Trickle-Down Managerialism: Accountable Faculty in the Financialized University of Managers

By J. Paul Narkunas

Abstract:

Trickle-down economics offers the promise that wealth will eventually flow to all sectors of society. I argue that rather than wealth, managerial processes and actuarial practices driven by finance and by big data firms have been trickling down and reorganizing higher education—what I call “trickle-down managerialism.” Financial firms invest in higher education through student loan programs, educational platforms, and for-profit institutions, and oversee the normalization of conceiving education as a return on investment. Nonprofit institutions increasingly emulate the management strategies of for-profit higher education institutions, such as reliance on adjunct instructors and digital platforms and a profusion of managers.
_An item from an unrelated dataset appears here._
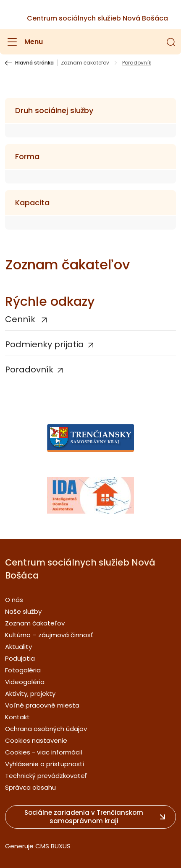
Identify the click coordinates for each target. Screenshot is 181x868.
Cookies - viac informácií (44, 752)
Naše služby (23, 611)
The actuarial emphasis on benchmarking and promoting best practices furthers managerial control over curricula and learning, and I contend that it undermines faculty power, governance, and academic freedom. The unbundling of tasks enabled by digital platforms facilitates the outsourcing of faculty decision-making to machine-learning digital platforms, exemplifying digital Taylorism. To critique these operations in concrete contexts, I analyze the reliance on quantifiable metrics of “student success” for measuring curricula and faculty courses and weigh how journal-impact factors and journal ranking lists outsource faculty decision-making on reappointment, tenure, and promotion to automated machine-learning processes.